Dear Carolyn • Do you have any advice on how two people who REALLY hit it off after a mutual friend's birthday party might see past their own hang-ups and begin dating each other with open minds? Long story short, we've both got some socially imposed judgments about how easy it was for the other person to jump into bed right away.
One night stand to a relationship
Dear One night stand • Keyboard, face, keyboard, face. How about: "Why don't we go out to see if we actually like each other?" Unless you don't feel as if you can do the asking?
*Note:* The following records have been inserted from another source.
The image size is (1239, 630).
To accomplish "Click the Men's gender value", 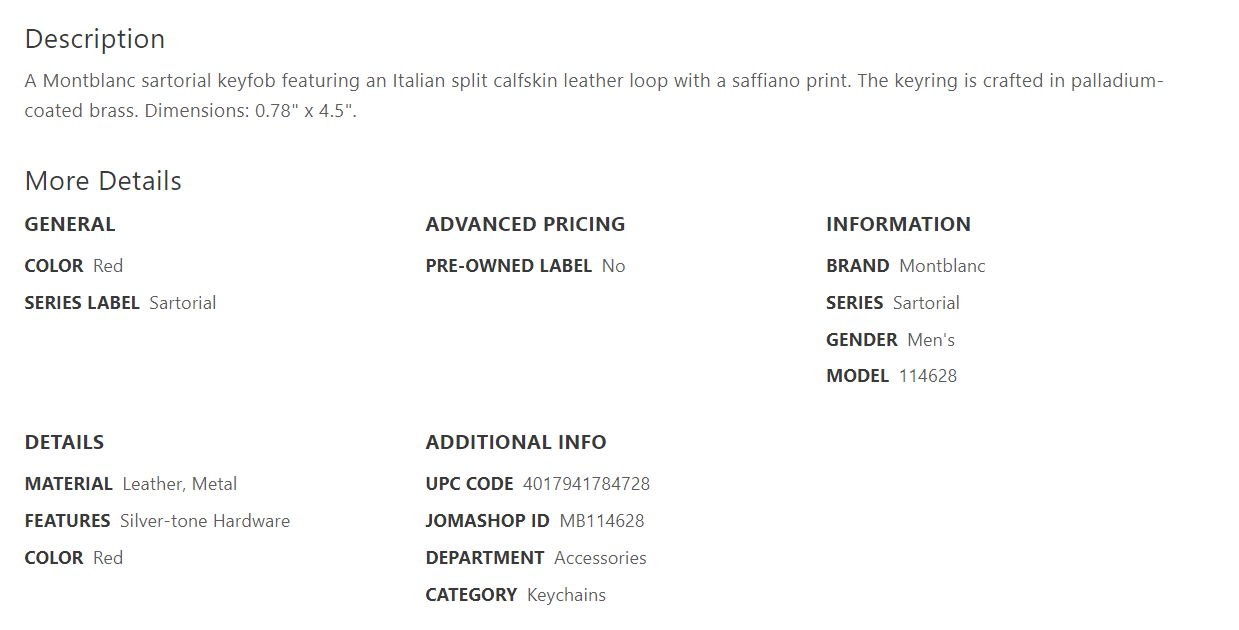I will (931, 340).
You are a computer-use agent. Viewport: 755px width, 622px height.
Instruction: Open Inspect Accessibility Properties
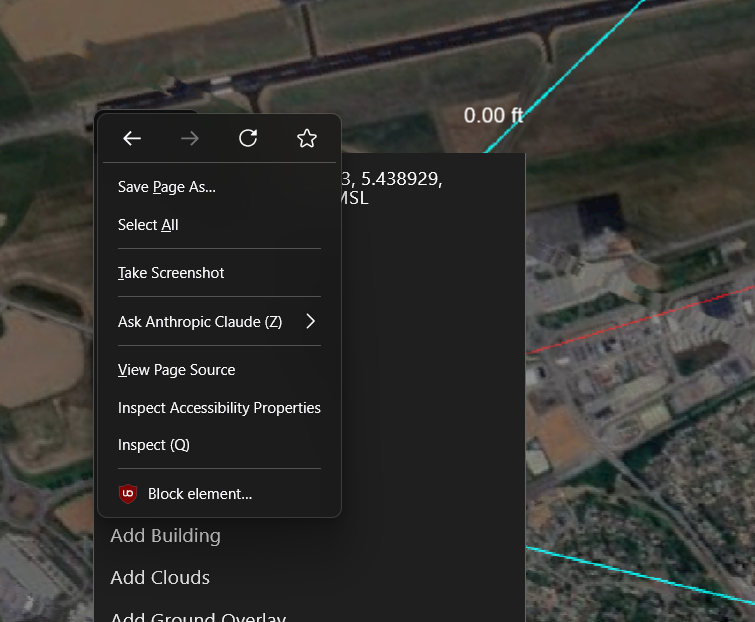[219, 408]
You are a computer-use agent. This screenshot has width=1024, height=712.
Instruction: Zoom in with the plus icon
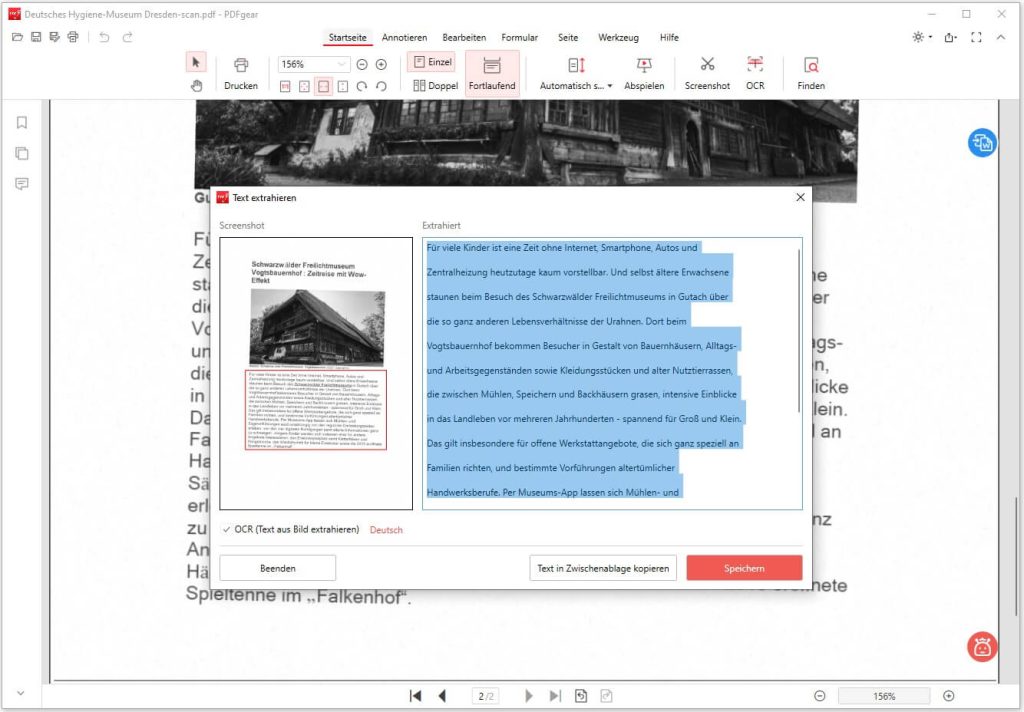click(x=383, y=62)
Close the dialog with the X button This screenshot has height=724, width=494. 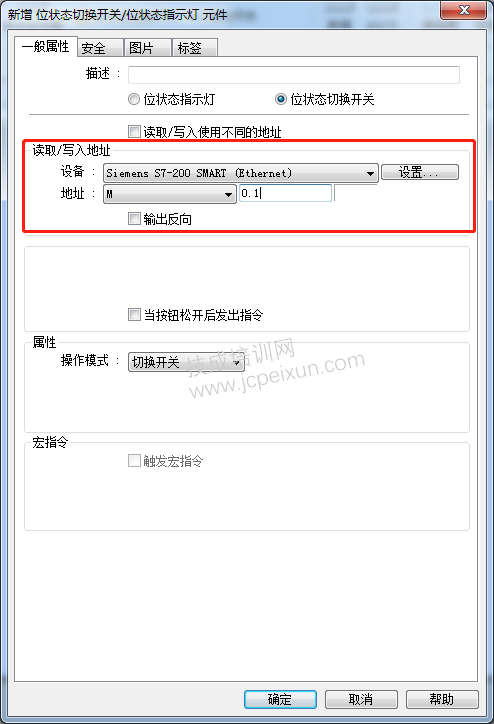click(x=464, y=10)
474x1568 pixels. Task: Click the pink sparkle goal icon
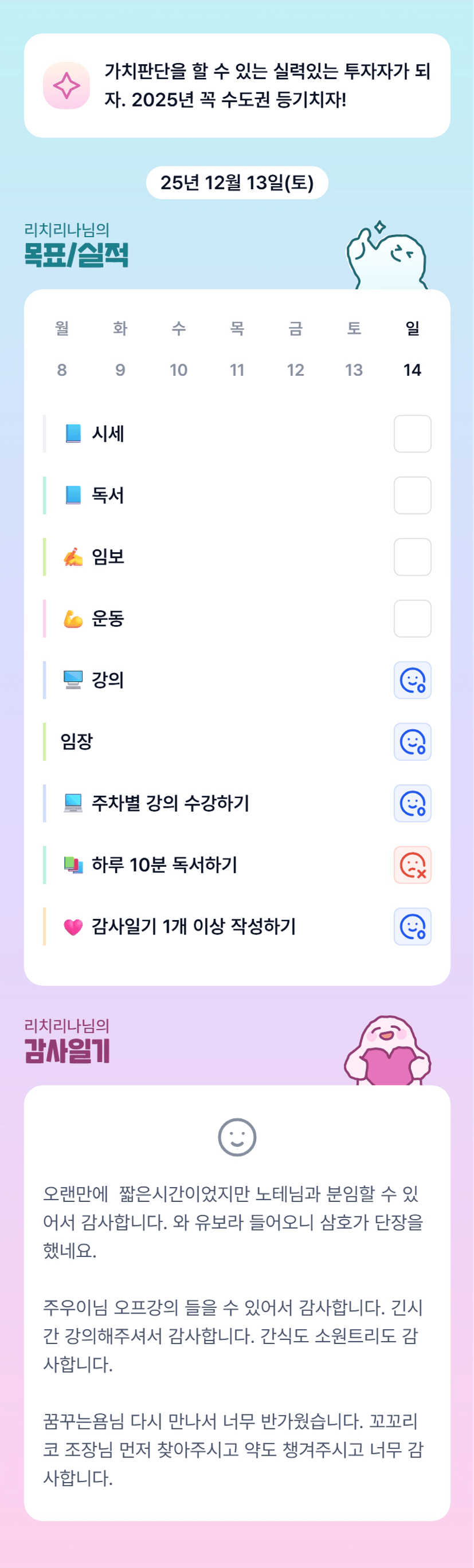point(66,86)
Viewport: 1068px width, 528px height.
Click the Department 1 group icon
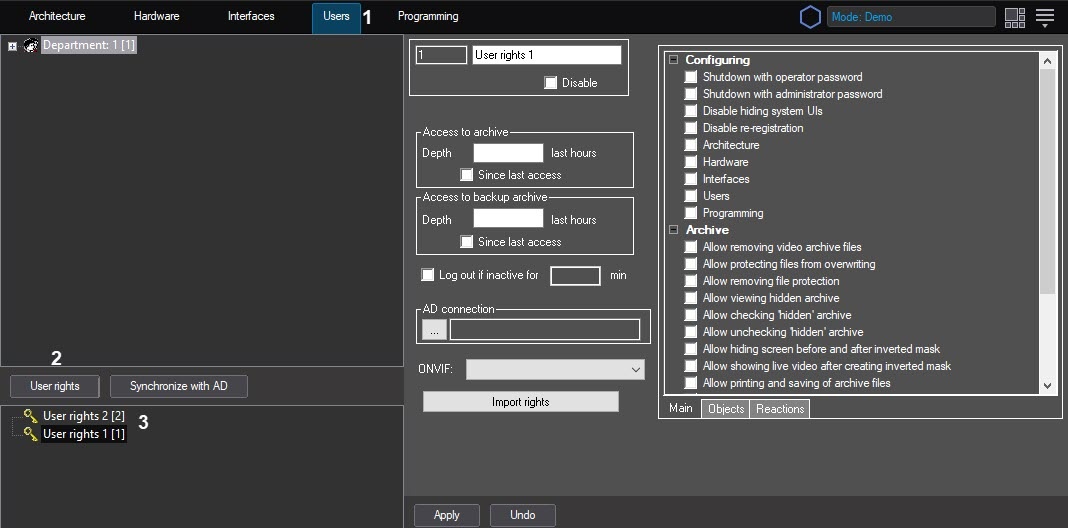click(31, 45)
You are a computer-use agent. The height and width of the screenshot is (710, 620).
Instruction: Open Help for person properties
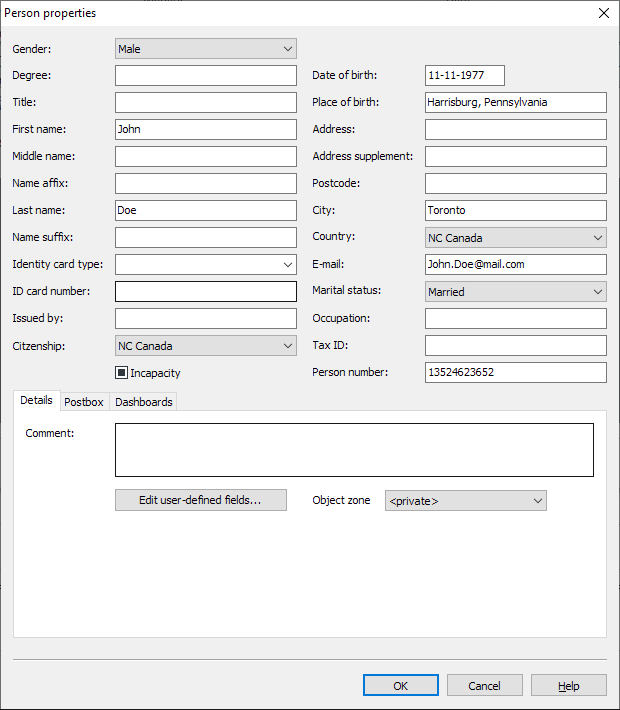[x=569, y=686]

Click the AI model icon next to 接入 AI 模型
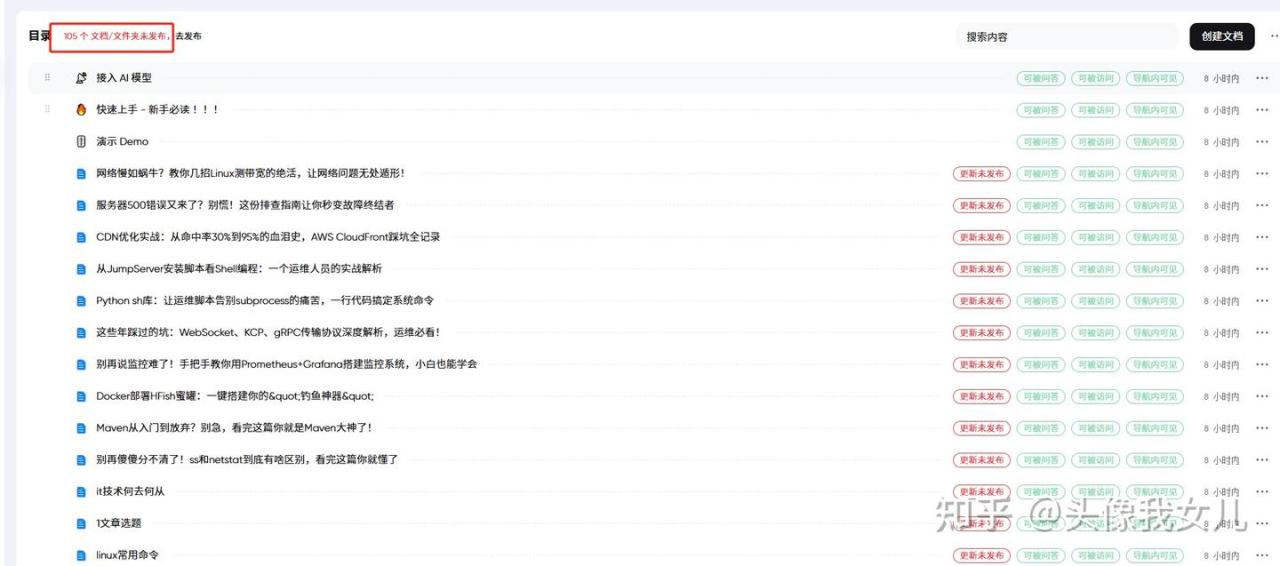[82, 78]
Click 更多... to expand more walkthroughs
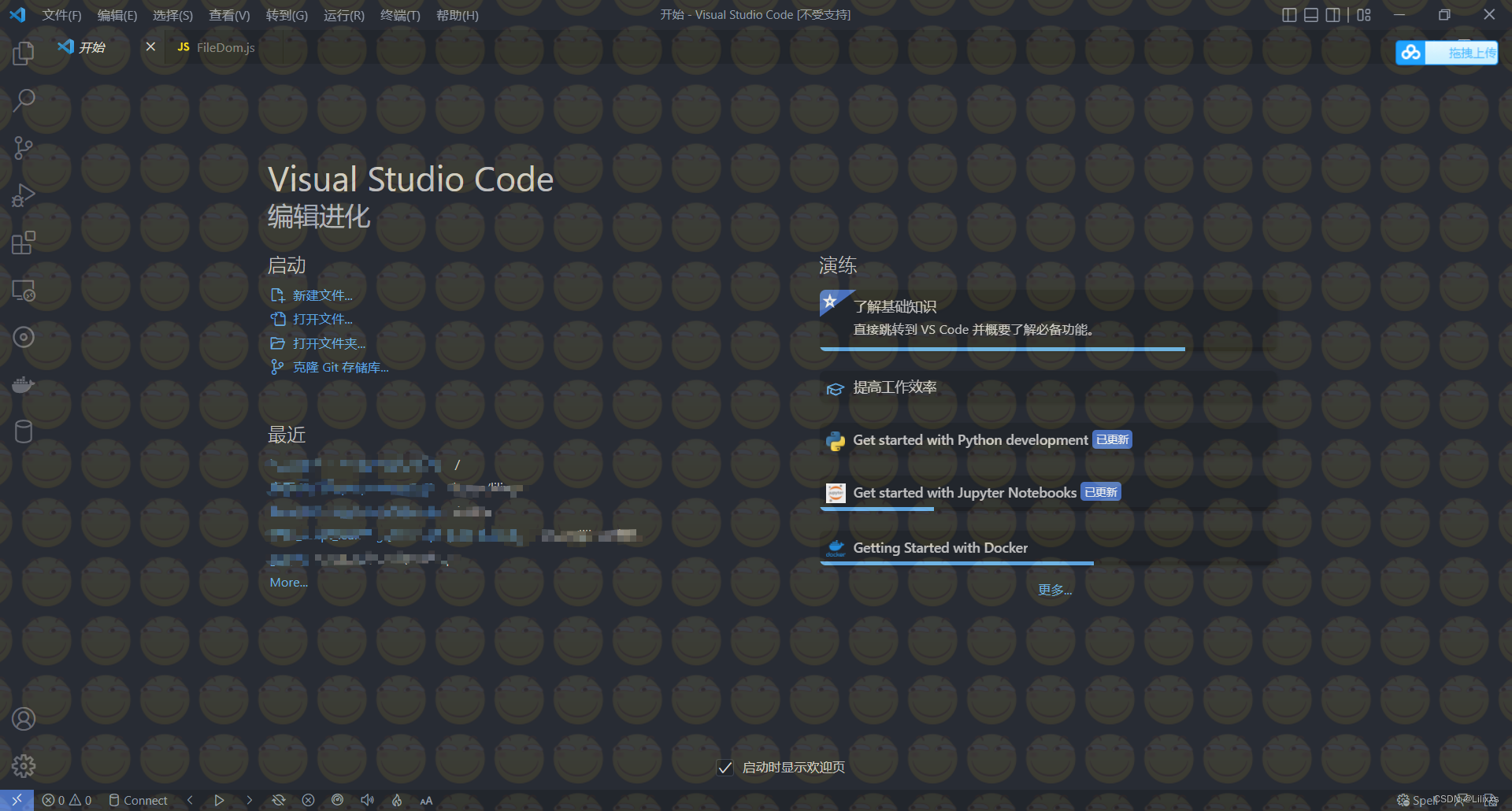 (1054, 589)
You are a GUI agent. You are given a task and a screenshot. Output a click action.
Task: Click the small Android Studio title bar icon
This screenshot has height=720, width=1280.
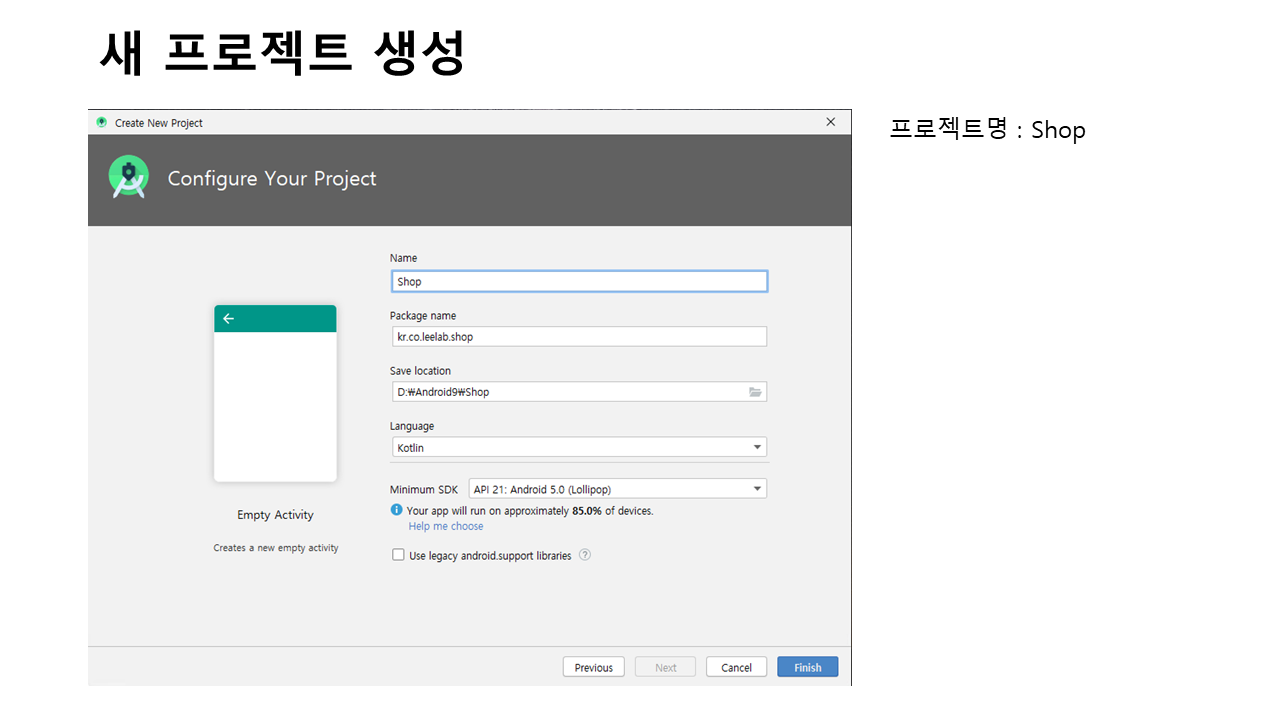[101, 122]
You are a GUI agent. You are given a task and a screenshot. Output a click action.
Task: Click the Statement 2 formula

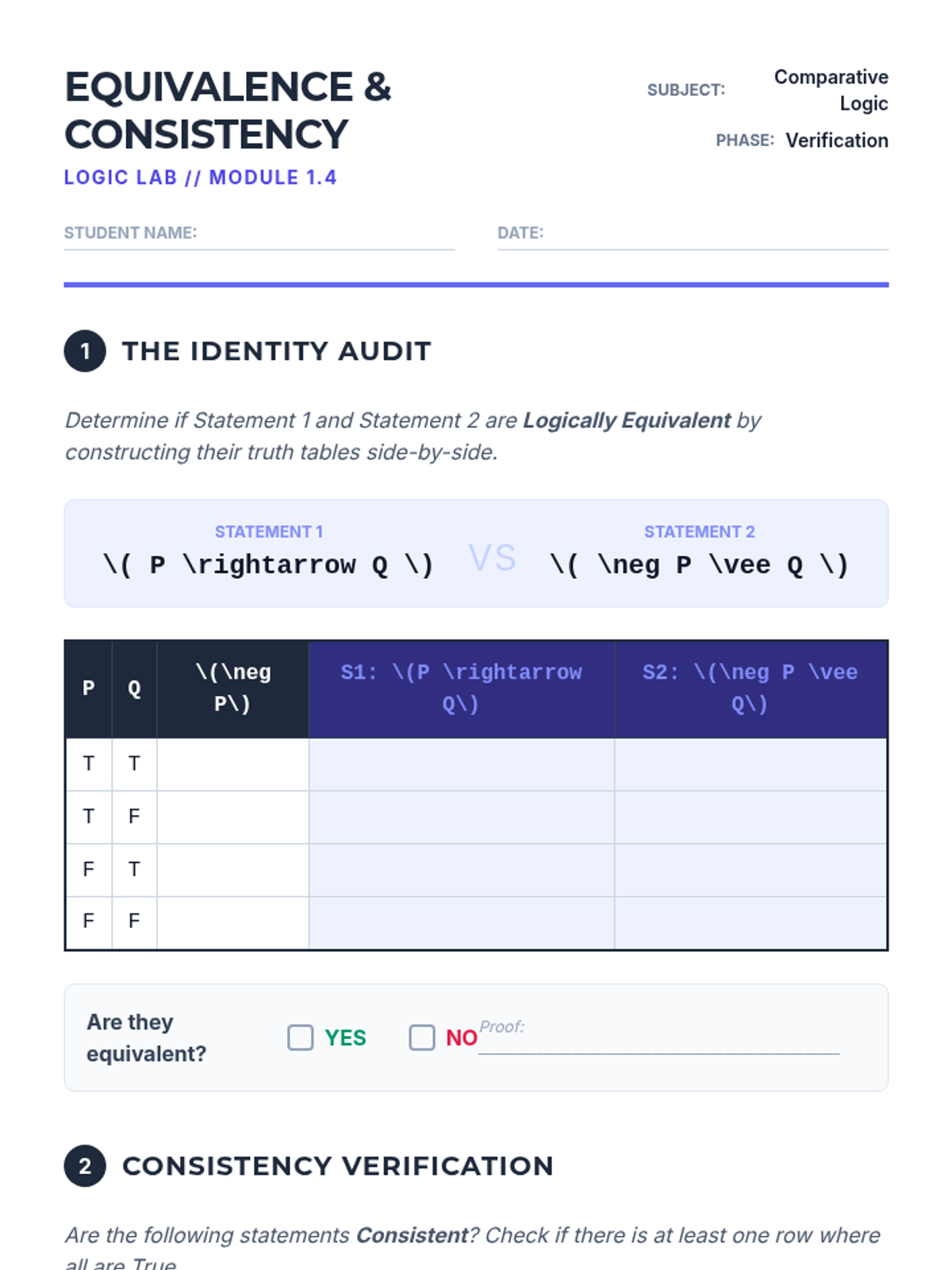tap(700, 565)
Dear Carolyn • I guess your reaction is about what I was expecting. Look, I get it I have no right to judge another person for tangoing when I was tangoing right along with him/her. But I know myself, and I know the one-night stand resulted from a series of fluke circumstances, so it's easy to excuse away my own behavior. I can't do that as easily for the other person. Meanwhile, s/he has joked about not totally believing me when I said, "I never do things like this." I agree we shouldn't be judging each other, I'm just asking how to avoid doing it involuntarily.
One night stander (again)
Dear One night stand • If you excuse your own behavior then, morally, you have to excuse the exact same behavior in others. Glass House 101. I realize that's the argument you already buy, but I think actually believing it kills the involuntary impulse to judge. That's because if you really believe you're no better than another one-night-stander, then you'll see him/her as your equal. It's pretty clear you don't see it that way, though. You think your reasons were justified and his/hers weren't. Do you think the place you draw the line for yourself is the only valid place to draw one? If you continue to believe, privately, that you're superior to this other person, then do him/her a favor and don't pursue a relationship. But if you genuinely find the person's personality, character, demeanor or circumstances intriguing then I don't see how the one-night stand even matters, except as a particularly enthusiastic icebreaker.